Wie soll das im Schlussdrittel nur weitergehen? Finden die Eisbären ihren Kampfgeist wieder?

Zunächst sah es nicht danach aus. Denn wieder starteten die Ruffnecks mit einem Tor. Bei einem Spielstand von 0:5 und verbleibenden 15 Minuten, glaubte man schon an ein klar verlorenes Spiel.

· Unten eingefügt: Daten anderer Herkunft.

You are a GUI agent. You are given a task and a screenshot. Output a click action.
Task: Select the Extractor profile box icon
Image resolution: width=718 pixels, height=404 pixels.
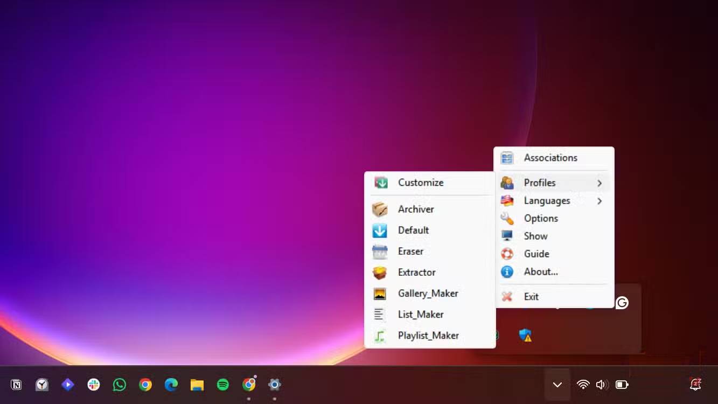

Doch dann ging den Eisbären der Knopf auf. Glauninger (Nr. 51) passte nach starkem Vorcheck auf Hobacher (Nr. 40) und traf dieser zum 1:5. Die Eisbären schienen aufgewacht zu sein, denn keine Minute später nutzten die Eisbären eine Power-Play-Situation. Nach Assist von Lausegger (Nr. 68) und Assist von Hohnjec (Nr. 69) traf Leschnik (Nr. 44) ins Tor der Ruffnecks. Dann ging es Schlag auf Schlag. Glauninger schnappte sich erneut die Scheibe, passt auf Pohl (Nr. 2) dieser verlängerte auf Hohnjec und verwertete dieser zum 3:5. Die Ruffnecks waren müde geworden. Das nutzten die nun motivierten Peggauer aus. Coach Loibnegger (Nr. 38) holte sich die Scheibe, passte auf Pohl (Nr. 2), dieser weiter auf Glauninger und schoss über die Schoner des Gratweiner Goalies. Spielstand 4:5 - 3 Minuten vor Schluss übernahm Schanza (Nr. 72) den Puck, zog zum Mitteldrittel durch, gab die Scheibe weiter an Hobacher, dieser kämpfte sich durch die Verteidigung der Ruffnecks, passt vors Tor und war es wieder Glauninger der zum Ausgleich traf.

Weitere Chancen für den Siegestreffer konnten leider nicht verwertet werden und mussten sich die Mannschaften auf ein nervenzerreißendes Penalty-Schießen formieren.

Leider war das Glück nicht mehr auf Seiten der Eisbären und konnten die Ruffnecks somit das Spiel für sich entscheiden.

Die Eisbären konnten das Spiel im 3. Drittel zwar noch drehen, aber reichten die Nerven leider nicht für einen Sieg.